Below are records; reproduce exactly the lines from the one that has "Sitemap (781, 2377)" through the one that has "[facebook] (128, 569)", ends included, and nothing more.
*** Opening Extracted data ***
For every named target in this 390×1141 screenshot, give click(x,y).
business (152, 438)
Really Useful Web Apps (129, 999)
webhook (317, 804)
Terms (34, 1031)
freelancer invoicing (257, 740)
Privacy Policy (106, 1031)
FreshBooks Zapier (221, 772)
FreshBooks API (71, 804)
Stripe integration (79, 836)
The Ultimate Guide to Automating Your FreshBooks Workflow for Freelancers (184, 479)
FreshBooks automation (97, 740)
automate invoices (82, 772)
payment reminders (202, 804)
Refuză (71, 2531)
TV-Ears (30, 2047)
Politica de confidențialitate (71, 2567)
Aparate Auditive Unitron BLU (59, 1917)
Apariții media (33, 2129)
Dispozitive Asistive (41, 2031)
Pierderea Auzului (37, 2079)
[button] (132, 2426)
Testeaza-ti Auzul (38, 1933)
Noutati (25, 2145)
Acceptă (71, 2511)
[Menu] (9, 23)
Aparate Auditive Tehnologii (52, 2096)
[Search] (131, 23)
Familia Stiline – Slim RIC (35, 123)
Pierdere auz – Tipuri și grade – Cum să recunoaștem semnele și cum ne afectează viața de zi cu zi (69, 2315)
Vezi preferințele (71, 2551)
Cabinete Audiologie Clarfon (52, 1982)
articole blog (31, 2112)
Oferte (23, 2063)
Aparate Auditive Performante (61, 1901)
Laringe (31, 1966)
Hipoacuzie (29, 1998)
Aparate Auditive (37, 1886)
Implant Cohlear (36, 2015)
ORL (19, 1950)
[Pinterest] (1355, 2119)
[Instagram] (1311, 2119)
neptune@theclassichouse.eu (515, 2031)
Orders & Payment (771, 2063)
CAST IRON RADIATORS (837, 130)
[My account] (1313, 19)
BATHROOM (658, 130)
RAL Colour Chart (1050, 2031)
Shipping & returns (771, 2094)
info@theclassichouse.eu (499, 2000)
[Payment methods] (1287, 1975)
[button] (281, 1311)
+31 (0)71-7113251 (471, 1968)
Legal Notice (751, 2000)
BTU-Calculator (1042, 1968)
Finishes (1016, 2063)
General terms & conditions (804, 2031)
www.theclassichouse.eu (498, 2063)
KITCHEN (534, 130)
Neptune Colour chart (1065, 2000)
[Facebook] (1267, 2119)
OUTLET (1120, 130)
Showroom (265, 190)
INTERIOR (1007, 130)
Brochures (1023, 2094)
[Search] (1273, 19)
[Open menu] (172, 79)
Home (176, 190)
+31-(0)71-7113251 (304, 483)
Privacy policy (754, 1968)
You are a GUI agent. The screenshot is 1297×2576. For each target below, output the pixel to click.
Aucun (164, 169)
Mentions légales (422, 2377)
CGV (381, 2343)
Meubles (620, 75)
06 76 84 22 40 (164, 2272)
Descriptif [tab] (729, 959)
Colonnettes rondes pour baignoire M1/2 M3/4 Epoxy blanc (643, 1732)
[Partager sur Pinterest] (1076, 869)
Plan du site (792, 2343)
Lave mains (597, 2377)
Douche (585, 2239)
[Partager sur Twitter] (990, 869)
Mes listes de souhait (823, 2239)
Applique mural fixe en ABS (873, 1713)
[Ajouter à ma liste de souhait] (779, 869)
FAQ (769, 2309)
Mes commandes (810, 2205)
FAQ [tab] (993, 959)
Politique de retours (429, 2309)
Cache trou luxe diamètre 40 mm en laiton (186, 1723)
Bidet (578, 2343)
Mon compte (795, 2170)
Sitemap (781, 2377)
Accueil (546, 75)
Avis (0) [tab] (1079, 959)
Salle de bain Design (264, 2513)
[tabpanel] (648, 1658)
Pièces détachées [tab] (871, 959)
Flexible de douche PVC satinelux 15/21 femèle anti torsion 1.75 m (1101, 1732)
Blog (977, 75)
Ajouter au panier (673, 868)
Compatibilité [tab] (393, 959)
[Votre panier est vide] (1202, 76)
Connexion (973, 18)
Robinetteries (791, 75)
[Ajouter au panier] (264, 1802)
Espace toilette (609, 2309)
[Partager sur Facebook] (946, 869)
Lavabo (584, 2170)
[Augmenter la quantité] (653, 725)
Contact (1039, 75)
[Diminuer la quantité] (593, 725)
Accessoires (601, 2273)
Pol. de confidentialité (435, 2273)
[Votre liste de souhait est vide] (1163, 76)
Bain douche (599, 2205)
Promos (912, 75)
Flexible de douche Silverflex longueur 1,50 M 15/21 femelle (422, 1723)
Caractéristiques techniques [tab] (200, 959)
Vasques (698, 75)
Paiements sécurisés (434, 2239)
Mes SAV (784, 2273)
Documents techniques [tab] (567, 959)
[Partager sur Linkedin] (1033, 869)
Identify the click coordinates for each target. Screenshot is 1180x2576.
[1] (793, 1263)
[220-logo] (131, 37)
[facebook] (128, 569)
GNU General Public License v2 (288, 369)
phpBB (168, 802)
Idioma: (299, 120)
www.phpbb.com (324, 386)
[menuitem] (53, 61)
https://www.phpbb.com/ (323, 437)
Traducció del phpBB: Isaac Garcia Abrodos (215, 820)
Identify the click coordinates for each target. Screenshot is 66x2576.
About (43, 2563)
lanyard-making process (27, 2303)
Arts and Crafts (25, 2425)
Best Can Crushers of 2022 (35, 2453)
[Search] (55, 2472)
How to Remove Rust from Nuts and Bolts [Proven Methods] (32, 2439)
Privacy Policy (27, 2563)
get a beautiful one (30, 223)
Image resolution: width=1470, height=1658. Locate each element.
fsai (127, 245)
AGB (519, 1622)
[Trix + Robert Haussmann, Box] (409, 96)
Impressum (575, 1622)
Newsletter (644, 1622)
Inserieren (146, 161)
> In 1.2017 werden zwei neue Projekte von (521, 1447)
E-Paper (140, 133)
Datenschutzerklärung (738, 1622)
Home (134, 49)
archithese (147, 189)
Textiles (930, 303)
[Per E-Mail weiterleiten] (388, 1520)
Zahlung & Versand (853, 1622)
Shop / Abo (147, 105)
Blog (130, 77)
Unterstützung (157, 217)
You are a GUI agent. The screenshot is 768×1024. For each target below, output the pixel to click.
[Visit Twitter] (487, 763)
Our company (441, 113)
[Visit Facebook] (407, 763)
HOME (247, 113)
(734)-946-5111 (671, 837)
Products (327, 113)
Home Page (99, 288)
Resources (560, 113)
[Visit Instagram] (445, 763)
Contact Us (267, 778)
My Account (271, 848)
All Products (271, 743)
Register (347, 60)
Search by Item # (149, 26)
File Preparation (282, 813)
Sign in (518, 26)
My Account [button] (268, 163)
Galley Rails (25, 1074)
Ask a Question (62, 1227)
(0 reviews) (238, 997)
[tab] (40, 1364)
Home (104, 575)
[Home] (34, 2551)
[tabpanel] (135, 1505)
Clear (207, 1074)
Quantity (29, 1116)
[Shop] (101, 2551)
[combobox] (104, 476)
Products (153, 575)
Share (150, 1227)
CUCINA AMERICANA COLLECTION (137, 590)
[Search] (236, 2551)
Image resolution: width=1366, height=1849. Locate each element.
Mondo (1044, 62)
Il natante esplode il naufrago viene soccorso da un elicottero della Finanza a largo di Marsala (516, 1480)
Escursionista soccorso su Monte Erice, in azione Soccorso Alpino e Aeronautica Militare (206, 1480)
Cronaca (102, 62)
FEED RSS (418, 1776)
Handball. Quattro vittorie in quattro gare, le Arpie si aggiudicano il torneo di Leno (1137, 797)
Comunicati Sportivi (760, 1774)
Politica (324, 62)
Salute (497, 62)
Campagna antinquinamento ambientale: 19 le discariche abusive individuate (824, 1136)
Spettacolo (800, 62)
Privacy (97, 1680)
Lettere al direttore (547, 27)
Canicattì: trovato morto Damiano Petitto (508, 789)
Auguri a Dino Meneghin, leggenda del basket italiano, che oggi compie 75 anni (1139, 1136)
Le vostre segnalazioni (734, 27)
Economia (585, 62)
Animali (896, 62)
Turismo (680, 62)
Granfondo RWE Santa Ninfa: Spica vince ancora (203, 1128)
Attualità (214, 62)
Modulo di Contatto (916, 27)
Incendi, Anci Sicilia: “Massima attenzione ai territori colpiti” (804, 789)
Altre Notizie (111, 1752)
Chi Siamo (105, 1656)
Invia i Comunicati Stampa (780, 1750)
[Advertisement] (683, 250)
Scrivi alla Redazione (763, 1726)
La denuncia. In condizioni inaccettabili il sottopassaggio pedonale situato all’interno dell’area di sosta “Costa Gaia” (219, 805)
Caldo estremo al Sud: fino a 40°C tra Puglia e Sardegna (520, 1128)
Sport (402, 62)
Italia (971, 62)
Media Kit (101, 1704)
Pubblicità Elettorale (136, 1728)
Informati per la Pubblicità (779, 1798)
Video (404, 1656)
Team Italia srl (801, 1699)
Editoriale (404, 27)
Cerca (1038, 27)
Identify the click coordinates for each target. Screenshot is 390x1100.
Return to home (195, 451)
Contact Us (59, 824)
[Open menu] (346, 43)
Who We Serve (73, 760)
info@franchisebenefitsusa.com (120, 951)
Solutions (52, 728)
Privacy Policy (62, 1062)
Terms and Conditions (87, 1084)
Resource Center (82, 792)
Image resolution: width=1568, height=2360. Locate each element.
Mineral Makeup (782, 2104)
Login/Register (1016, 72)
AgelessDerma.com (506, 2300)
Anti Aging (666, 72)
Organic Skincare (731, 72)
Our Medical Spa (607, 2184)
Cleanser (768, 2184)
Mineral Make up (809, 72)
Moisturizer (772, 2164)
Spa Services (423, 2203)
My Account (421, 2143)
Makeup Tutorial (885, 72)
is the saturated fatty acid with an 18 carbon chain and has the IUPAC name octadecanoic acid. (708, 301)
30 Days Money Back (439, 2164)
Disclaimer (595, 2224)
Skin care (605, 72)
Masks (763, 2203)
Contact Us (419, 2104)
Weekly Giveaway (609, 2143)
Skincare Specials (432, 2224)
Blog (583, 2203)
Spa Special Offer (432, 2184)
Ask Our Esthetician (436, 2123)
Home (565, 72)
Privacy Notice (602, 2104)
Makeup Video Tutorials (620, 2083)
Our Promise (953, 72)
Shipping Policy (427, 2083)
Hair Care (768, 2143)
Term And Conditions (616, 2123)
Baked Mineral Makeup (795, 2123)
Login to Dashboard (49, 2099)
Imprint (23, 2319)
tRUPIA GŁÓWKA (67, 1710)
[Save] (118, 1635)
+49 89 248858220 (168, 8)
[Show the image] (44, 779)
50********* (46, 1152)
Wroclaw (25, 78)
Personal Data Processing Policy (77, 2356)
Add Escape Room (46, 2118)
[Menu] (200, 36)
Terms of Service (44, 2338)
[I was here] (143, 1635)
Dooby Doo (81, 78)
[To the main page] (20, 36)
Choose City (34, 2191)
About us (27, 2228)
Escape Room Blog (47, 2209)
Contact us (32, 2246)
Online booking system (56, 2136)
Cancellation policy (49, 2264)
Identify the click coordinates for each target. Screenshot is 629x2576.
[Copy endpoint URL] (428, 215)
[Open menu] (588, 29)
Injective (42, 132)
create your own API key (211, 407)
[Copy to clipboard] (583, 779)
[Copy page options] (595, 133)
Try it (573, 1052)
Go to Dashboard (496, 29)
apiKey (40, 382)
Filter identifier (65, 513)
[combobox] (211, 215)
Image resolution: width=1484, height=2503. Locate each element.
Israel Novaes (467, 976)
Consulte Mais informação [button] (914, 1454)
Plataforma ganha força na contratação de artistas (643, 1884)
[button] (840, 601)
*** Closing Extracted data ***
** Task output **
Sitemap (781, 2377)
Accueil (546, 75)
Avis (0) [tab] (1079, 959)
Salle de bain Design (264, 2513)
[tabpanel] (648, 1658)
Pièces détachées [tab] (871, 959)
Flexible de douche PVC satinelux 15/21 femèle anti torsion 1.75 m (1101, 1732)
Blog (977, 75)
Ajouter au panier (673, 868)
Compatibilité [tab] (393, 959)
[Votre panier est vide] (1202, 76)
Connexion (973, 18)
Robinetteries (791, 75)
[Ajouter au panier] (264, 1802)
Espace toilette (609, 2309)
[Partager sur Facebook] (946, 869)
Lavabo (584, 2170)
[Augmenter la quantité] (653, 725)
Contact (1039, 75)
[Diminuer la quantité] (593, 725)
Accessoires (601, 2273)
Pol. de confidentialité (435, 2273)
[Votre liste de souhait est vide] (1163, 76)
Bain douche (599, 2205)
Promos (912, 75)
Flexible de douche Silverflex longueur 1,50 M 15/21 femelle (422, 1723)
Caractéristiques techniques [tab] (200, 959)
Vasques (698, 75)
Paiements sécurisés (434, 2239)
Mes SAV (784, 2273)
Documents techniques [tab] (567, 959)
[Partager sur Linkedin] (1033, 869)
Identify the click coordinates for each target. Screenshot is 1180x2576.
[1] (793, 1263)
[220-logo] (131, 37)
[facebook] (128, 569)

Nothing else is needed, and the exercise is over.